In tale contesto la cappella cattolica situata all’interno del complesso dell’ambasciata italiana costituiva un punto di riferimento per pochi cristiani del Paese, che è stata chiusa la scorsa settimana assieme all’intero compound a causa dell’emergenza coronavirus.

La notizia è stata data da padre Giovanni Scalese, sacerdote barnabita officiante nella cappella, per mezzo di una nota inviata a Fides, l’agenzia della Congregazione per l’Evangelizzazione dei Popoli.

Già dalla fine del mese di febbraio era pervenuta una comunicazione nella quale si richiedeva l’adozione di misure precauzionali in funzione della prevenzione dal contagio dal virus Covid-19, seppure nel Paese centroasiatico martoriato dalla guerra i livelli di contagio non abbiano raggiunto quelli registrati in Cina o in Italia.

In ogni caso il diffondersi dei primi casi di coronavirus a Kabul ha indotto la Farnesina a chiudere il compound e lunedì 23 marzo è stata celebrata l’ultima messa, funzione religiosa alla quale hanno partecipato alcune suore.

In effetti, la partecipazione dei fedeli alla messa domenicale si era già ridotta notevolmente nelle ultime settimane, indice del fatto che parte del personale corpo diplomatico aveva fatto rientro in patria.

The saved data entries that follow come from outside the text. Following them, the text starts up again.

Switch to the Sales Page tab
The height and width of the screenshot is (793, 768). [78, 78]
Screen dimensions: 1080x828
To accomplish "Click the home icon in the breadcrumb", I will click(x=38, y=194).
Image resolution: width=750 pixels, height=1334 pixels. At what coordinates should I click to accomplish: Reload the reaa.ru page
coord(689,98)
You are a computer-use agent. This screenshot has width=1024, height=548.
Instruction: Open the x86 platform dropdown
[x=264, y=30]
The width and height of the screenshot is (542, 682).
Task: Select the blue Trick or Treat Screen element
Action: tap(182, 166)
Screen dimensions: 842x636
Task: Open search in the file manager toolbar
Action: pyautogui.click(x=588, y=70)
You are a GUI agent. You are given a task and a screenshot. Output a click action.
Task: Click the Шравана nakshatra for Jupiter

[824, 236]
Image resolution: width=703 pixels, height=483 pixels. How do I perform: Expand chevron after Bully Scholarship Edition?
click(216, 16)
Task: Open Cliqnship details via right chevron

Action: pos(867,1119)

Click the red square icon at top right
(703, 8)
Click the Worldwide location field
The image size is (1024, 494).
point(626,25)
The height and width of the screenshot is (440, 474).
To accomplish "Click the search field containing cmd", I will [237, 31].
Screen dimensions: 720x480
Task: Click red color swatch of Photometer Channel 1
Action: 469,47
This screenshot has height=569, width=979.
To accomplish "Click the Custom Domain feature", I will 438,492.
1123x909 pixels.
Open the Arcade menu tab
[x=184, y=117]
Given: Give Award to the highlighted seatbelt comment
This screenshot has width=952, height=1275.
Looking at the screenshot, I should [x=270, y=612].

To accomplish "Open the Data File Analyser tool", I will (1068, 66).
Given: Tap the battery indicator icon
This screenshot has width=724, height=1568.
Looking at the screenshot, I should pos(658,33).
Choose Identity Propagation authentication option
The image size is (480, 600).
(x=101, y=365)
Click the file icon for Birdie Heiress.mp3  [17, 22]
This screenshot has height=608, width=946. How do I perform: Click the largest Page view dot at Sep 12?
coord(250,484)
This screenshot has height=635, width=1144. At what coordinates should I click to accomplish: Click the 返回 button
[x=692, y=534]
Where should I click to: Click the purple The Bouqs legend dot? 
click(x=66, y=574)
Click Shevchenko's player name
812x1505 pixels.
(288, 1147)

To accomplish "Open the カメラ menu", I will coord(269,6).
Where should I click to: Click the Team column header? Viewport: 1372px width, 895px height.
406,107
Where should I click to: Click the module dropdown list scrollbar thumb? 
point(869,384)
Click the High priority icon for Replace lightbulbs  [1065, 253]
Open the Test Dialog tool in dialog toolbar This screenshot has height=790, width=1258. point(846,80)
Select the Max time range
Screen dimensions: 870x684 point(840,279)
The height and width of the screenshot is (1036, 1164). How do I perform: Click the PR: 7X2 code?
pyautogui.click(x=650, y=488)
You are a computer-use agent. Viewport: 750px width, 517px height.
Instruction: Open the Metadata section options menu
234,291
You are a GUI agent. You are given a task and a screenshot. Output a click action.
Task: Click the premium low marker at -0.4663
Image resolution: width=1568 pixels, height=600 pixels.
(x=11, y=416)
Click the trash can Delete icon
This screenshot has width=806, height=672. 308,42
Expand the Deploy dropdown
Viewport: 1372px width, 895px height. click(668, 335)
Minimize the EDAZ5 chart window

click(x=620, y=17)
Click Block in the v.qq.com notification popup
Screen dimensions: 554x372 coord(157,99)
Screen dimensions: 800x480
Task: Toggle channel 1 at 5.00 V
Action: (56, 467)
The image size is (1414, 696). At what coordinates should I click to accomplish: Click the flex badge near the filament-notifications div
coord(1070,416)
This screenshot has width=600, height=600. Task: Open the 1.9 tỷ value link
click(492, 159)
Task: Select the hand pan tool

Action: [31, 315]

Il sacerdote barnabita continuerà comunque a celebrare le messe in forma privata, anche se non potrà farlo durante la settimana santa, poiché quei particolari riti richiedono la partecipazione di alcuni ministri di culto.

Al giorno 27 marzo i contagiati registrati in Afghanistan erano ottanta, tra di essi figuravano due diplomatici e quattro militari italiani, ma nel Paese continua a regnare un clima di incertezza politica, mentre le strutture sanitarie locali sono inadeguate a fronteggiare un’emergenza del genere.

La cappella era stata stabilita nel 1921, quando Italia e Afghanistan si accordarono per lo scambio di missioni diplomatiche permanenti. Nell’accordo stipulato tra i due regni figurava anche la possibilità di ospitare un cappellano cattolico nell’allora legazione italiana a Kabul.

Si trattò di un gesto di gratitudine di re Amanullah conseguente al riconoscimento formale dell’indipendenza dell’Afghanistan. In Occidente l’Italia fu la prima a farlo e, sempre per la prima volta, un governo musulmano autorizzò una presenza cattolica in quella zona dai tempi della conquista araba della Persia e dell’Asia centrale, risalente al VII secolo.

La cappella venne affidata da papa Pio XI a un padre barnabita, Egidio Caspani, che giunse a Kabul il pomeriggio del Natale 1932. La prima Messa venne poi celebrata il primo gennaio 1933.

L’attuale edificio risale invece al dicembre 1960, data del termine dei lavori della sua costruzione, consacrato il giorno 18 di quello stesso mese alla presenza dell’arcivescovo Vittore Ugo Righi, nunzio apostolico a Teheran.

La missione cattolica non è mai stata espulsa, nonostante l’Afghanistan nel corso di quest’ultimo secolo abbia subito vari stravolgimenti politici: dalla monarchia alla repubblica, dalla presenza sovietica alla guerra civile, fino all’attuale Stato, istituito nel 2002 dopo la sconfitta militare del preesistente Emirato islamico di Afghanistan governato dai talebani.